Irwin M E, Gulamhusein S S, Senaratne M P, St Clair W R
Division of Cardiology, Grey Nuns Hospital, Edmonton, Alberta, Canada.
Pacing Clin Electrophysiol. 1994 Nov;17(11 Pt 2):2027-31. doi: 10.1111/j.1540-8159.1994.tb03794.x.
The purpose of this review was to evaluate the economical benefits and outcomes of an ambulatory pacing system implantation program that began in 1991 for new and replacement pacing system implantations. Patient access, incidence of complications, hospital bed day utilization, economic impact, safety, and practicality of the Ambulatory Pacing System Implantation Program was retrospectively reviewed from August 1991 to March 1994. The Ambulatory Pacing System Implantation Program includes pre-operative outpatient assessment in the pacemaker clinic, admission to the Day Medical Unit followed by same day pacing system implantation, discharge home after a short period of observation, and, in selected cases, cardiac monitoring, followed by pacemaker clinic visit 24-hours postimplantation.
Two hundred four cardiac pacing systems, 154 new and 50 replacements (pulse generator/leads), were implanted under the guidelines of the Ambulatory Pacing System Implantation Program between August 1991 and March 1994. Eighty-seven percent of the patients were implanted with passive fixation leads, the remaining with active fixation leads; all but four of which were leads implanted in the atria. Preprocedure wait time was decreased from 16 to 2 days for elective pacing system implantation. The incidence of lead dislodgment in the first, second, and third year of the Ambulatory Pacing System Implantation Program was 20%, 12%, 5%, respectively; compared to 11% for a similar number of cases in previous years done as inpatients. The incidence of new infection was 2.4% compared to < 1% in previous years. Six of the 204 (2%) cases required admission overnight. A total savings of 1,456 bed days ($1,275,450.00; Canadian) has been realized for an equivalent number of cases when compared with previous years. The operational cost was reduced by $3,976.00 per case.

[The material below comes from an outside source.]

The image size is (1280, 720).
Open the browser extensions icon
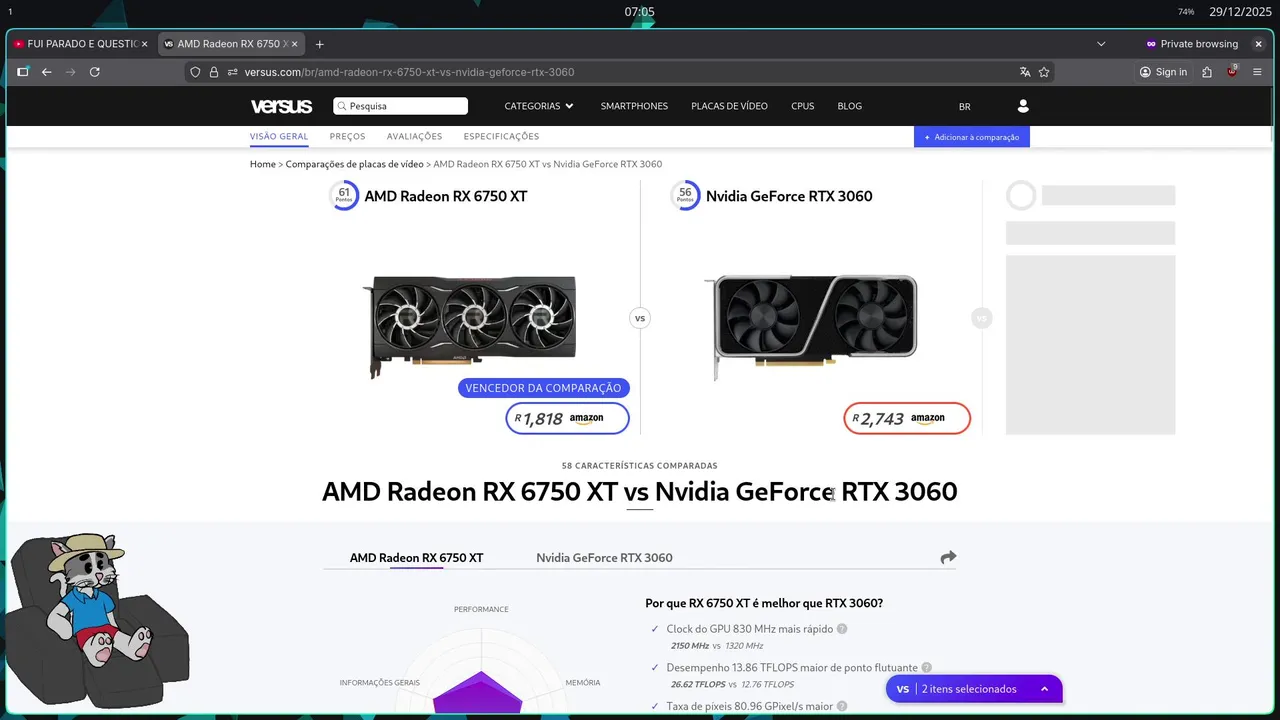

It has been shown that the Ambulatory Pacing System Implantation Program has improved client access, and is a safe and economical approach to implantation of cardiac pacing systems.
本综述的目的是评估1991年开始的门诊起搏系统植入计划在新的和更换起搏系统植入方面的经济效益和结果。回顾性分析了1991年8月至1994年3月期间门诊起搏系统植入计划的患者准入情况、并发症发生率、医院病床日利用率、经济影响、安全性和实用性。门诊起搏系统植入计划包括在起搏器门诊进行术前门诊评估,入住日间医疗单元,随后当天进行起搏系统植入,经过短时间观察后出院回家,在某些情况下进行心脏监测,植入后24小时到起搏器门诊就诊。

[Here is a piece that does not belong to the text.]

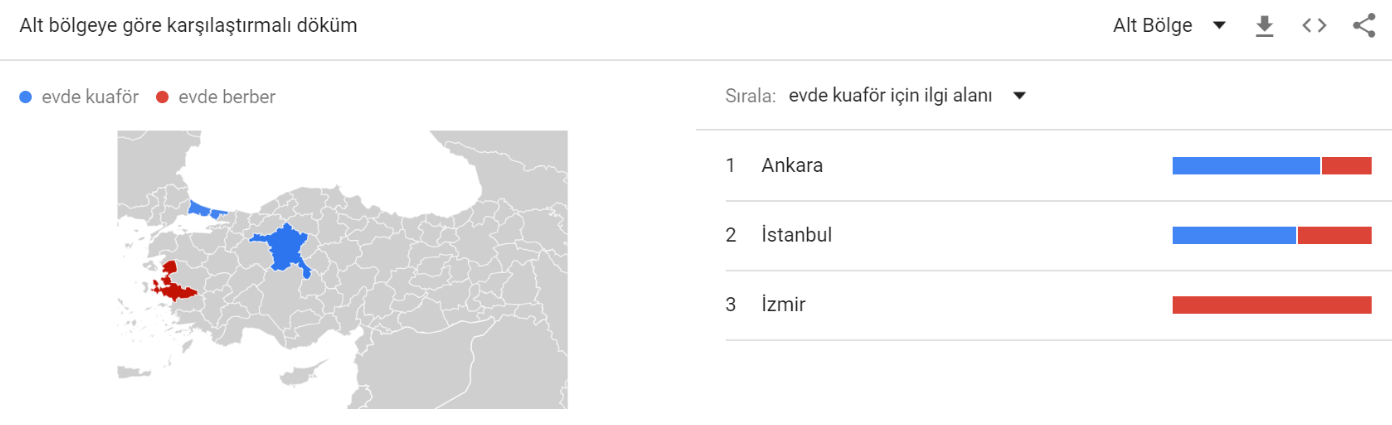Viewport: 1392px width, 425px height.
Task: Share this subregion comparison chart
Action: coord(1364,26)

1991年8月至1994年3月期间,在门诊起搏系统植入计划的指导下,共植入了204个心脏起搏系统,其中154个为新植入,50个为更换(脉冲发生器/导线)。87%的患者植入了被动固定导线,其余植入了主动固定导线;除4根外,其余均为心房植入导线。择期起搏系统植入的术前等待时间从16天缩短至2天。门诊起搏系统植入计划第一年、第二年和第三年的导线脱位发生率分别为20%、12%、5%;相比之下,前几年类似数量的住院病例发生率为11%。新感染发生率为2.4%,而前几年<1%。204例(2%)病例中有6例需要过夜住院。与前几年相比,同等数量的病例总共节省了1456个病床日(1275450.00加元)。每例手术成本降低了3976.00加元。
已表明门诊起搏系统植入计划改善了患者准入,是一种安全且经济的心脏起搏系统植入方法。